> [WRITTEN PROBLEM A]:
In the forum thread about TiVo service activation below, shorten the paragraph that begins "You don't actually have to wait 24 hours" into a list, keeping its main facts.

> [EXCERPTED TEXT]:
# Are they kidding me? 24 hours to start service?



## dochawk (Aug 1, 2002)

Are they out of their minds?

In what world is "up to 24 hours" to process and start service vaguely acceptable in the 21st century???

24 _minutes_ would be unacceptable, and 24 seconds sluggish.

And until it does that, the mini in the other room can't even start activating.

Just what controlled substance is in their pipe?

So now I have cut lines from my own service, and no way to connect until they get around to doing something that was routine 20 years ago . . .

hawk, who dropped direcTv just to get a tivo . . .


----------



## tarheelblue32 (Jan 13, 2014)

You don't actually have to wait 24 hours. Once you have activated service on the Mini, force a connection to the TiVo servers on the host DVR, then restart it. The Mini should work after you do that.


----------



## dtivouser (Feb 10, 2004)

Good thing you didn't attempt this on a Saturday evening like I did. Monday was a holiday... I waited until Tuesday.


----------



## MannyE (Dec 7, 2001)

It supposed to take that long to populate the grid. As far as I know it starts working right away. I'm not familiar with the minis though.

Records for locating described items
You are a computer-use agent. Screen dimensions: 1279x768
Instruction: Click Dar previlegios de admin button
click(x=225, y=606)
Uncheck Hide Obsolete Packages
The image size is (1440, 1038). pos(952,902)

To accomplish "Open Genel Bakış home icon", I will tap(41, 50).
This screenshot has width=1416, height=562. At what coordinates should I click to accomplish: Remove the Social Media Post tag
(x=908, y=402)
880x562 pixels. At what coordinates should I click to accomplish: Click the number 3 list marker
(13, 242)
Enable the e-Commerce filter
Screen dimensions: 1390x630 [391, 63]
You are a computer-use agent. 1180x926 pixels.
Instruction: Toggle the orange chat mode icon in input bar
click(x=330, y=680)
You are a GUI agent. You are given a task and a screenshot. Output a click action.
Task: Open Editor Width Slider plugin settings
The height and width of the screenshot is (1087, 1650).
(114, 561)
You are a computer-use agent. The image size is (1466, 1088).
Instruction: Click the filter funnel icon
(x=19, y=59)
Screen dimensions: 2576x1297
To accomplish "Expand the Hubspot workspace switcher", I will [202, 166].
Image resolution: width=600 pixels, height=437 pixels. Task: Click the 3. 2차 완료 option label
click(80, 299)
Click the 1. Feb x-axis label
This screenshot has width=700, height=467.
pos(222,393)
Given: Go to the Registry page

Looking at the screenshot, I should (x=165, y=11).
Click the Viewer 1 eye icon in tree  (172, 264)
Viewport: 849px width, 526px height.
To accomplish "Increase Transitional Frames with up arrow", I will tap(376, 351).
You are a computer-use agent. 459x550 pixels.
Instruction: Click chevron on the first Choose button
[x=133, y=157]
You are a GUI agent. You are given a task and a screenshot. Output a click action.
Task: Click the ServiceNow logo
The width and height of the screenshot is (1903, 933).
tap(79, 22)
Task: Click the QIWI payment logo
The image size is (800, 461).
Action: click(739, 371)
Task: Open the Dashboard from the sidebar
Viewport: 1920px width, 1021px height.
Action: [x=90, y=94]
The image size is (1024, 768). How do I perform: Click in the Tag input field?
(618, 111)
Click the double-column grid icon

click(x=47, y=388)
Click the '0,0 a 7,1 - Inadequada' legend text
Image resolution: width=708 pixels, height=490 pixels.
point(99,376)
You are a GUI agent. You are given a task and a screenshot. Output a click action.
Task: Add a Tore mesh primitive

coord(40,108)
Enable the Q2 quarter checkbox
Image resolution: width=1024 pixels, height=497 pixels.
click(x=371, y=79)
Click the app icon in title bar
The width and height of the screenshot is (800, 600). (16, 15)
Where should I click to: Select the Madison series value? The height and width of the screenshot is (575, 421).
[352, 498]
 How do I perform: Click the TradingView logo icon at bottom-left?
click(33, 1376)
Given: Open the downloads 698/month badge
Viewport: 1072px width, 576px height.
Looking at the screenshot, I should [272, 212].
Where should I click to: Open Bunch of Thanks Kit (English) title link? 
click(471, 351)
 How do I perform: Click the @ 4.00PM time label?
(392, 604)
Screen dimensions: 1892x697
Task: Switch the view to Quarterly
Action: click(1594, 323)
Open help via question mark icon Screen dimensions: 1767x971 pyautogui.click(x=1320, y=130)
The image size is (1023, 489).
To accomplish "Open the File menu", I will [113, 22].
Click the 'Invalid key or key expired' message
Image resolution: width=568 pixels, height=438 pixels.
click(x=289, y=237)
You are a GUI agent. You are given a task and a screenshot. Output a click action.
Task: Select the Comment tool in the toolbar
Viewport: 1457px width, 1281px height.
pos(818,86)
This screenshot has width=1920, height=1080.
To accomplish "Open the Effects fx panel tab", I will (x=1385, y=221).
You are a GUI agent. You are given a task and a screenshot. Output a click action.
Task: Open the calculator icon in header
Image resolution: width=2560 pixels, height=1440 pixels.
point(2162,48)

> [WRITTEN PROBLEM B]:
Edit the part of the records that opens with the line containing "Given: Go to the Registry page" and closes with the line containing "click(x=371, y=79)", changing "logo" to "emblem" and leaving everything else unchanged. Return only those lines.

> [EXERCISE OUTPUT A]:
- You don't need to wait 24 hours.
- After activating service on the Mini, force a connection to the TiVo servers on the host DVR.
- Restart the host DVR.
- The Mini should then work.

> [EXERCISE OUTPUT B]:
Given: Go to the Registry page

Looking at the screenshot, I should (x=165, y=11).
Click the Viewer 1 eye icon in tree  (172, 264)
Viewport: 849px width, 526px height.
To accomplish "Increase Transitional Frames with up arrow", I will tap(376, 351).
You are a computer-use agent. 459x550 pixels.
Instruction: Click chevron on the first Choose button
[x=133, y=157]
You are a GUI agent. You are given a task and a screenshot. Output a click action.
Task: Click the ServiceNow emblem
The width and height of the screenshot is (1903, 933).
tap(79, 22)
Task: Click the QIWI payment emblem
The image size is (800, 461).
Action: click(739, 371)
Task: Open the Dashboard from the sidebar
Viewport: 1920px width, 1021px height.
Action: [x=90, y=94]
The image size is (1024, 768). How do I perform: Click in the Tag input field?
(618, 111)
Click the double-column grid icon

click(x=47, y=388)
Click the '0,0 a 7,1 - Inadequada' legend text
Image resolution: width=708 pixels, height=490 pixels.
point(99,376)
You are a GUI agent. You are given a task and a screenshot. Output a click action.
Task: Add a Tore mesh primitive

coord(40,108)
Enable the Q2 quarter checkbox
Image resolution: width=1024 pixels, height=497 pixels.
click(x=371, y=79)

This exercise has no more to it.